→ YOUR ASSIGNMENT: Each line, starting at the one with "Given: Toggle the working plane grid" and running to the end of the data below, is to be set down again exactly, both ends included; leave pictures out.

→ DATA SUPPLIED:
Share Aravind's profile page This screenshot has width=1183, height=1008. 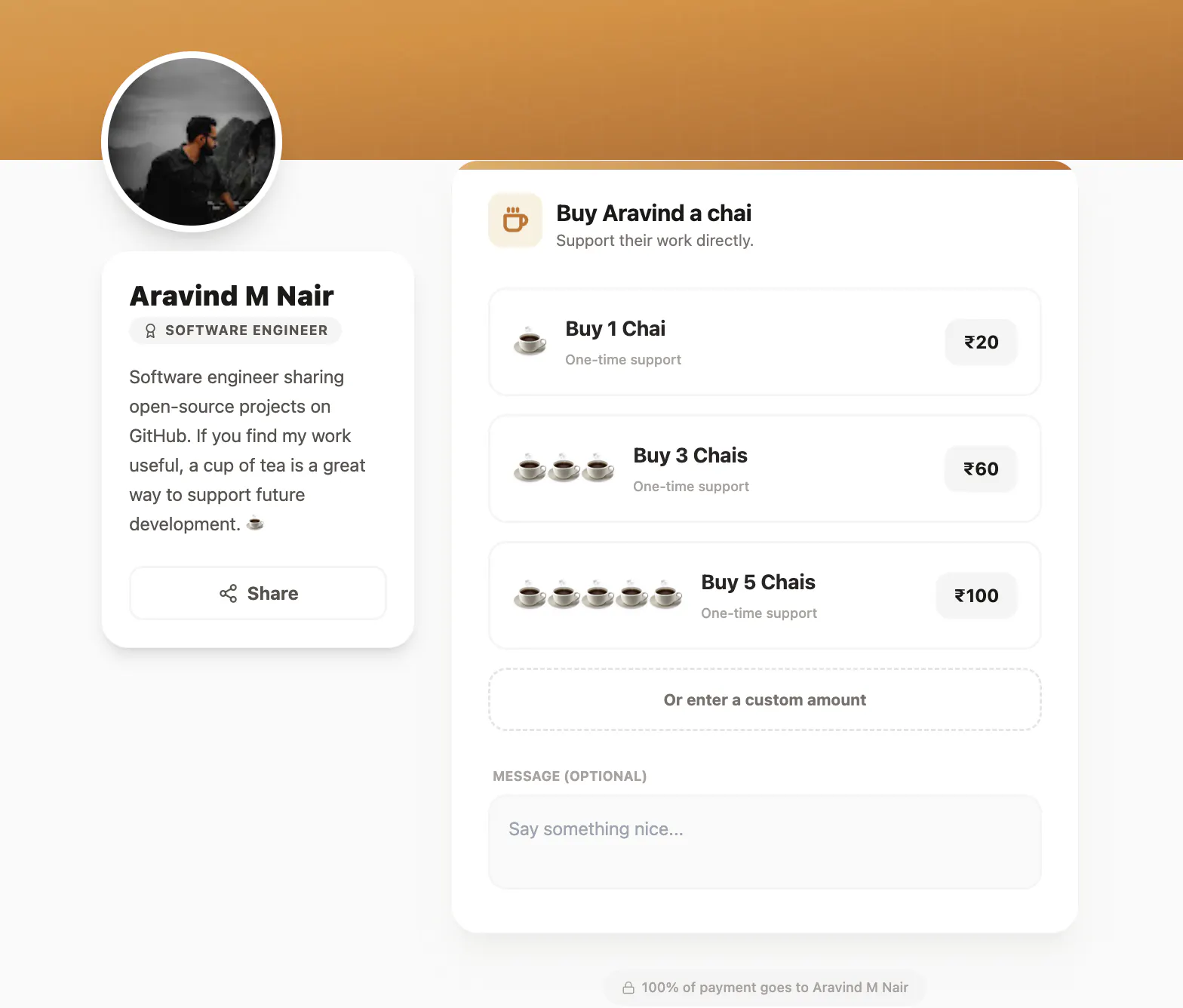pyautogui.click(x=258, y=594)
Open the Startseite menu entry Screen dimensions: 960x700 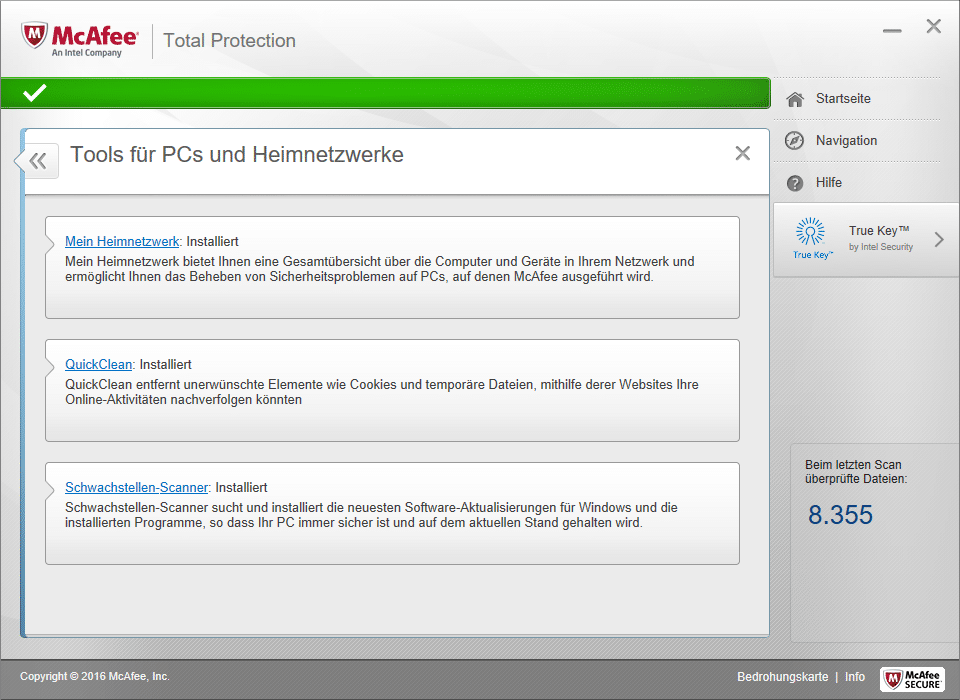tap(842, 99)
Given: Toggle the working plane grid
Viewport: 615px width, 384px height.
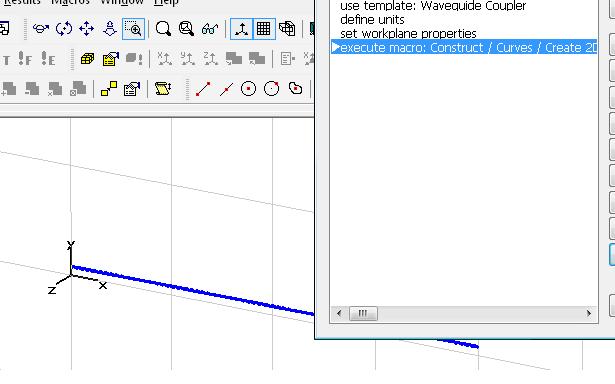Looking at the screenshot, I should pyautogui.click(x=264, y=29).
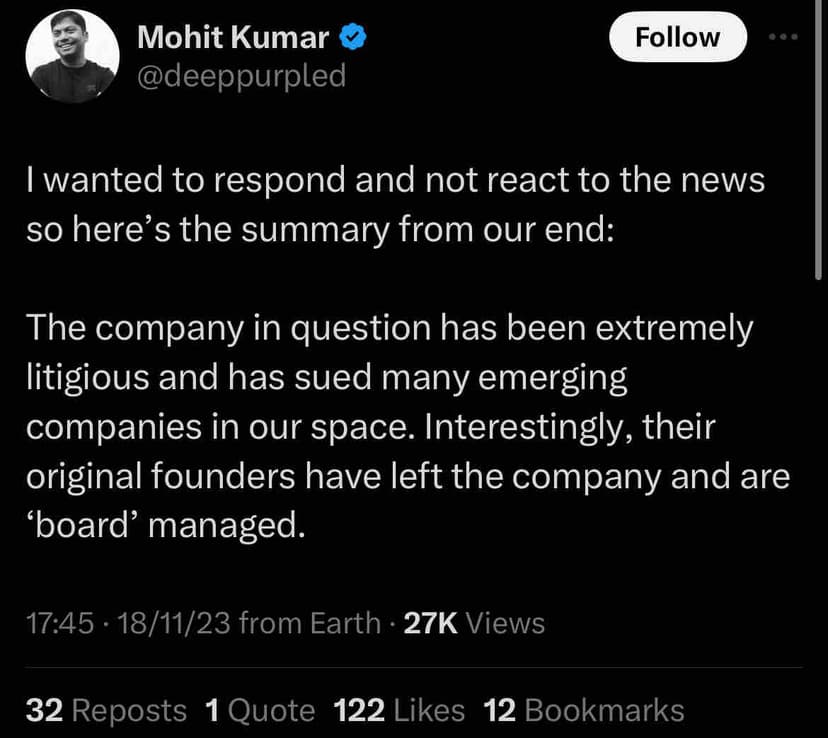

→ TASK SOLUTION:
Given: Toggle the working plane grid
Viewport: 615px width, 384px height.
Looking at the screenshot, I should pyautogui.click(x=264, y=29).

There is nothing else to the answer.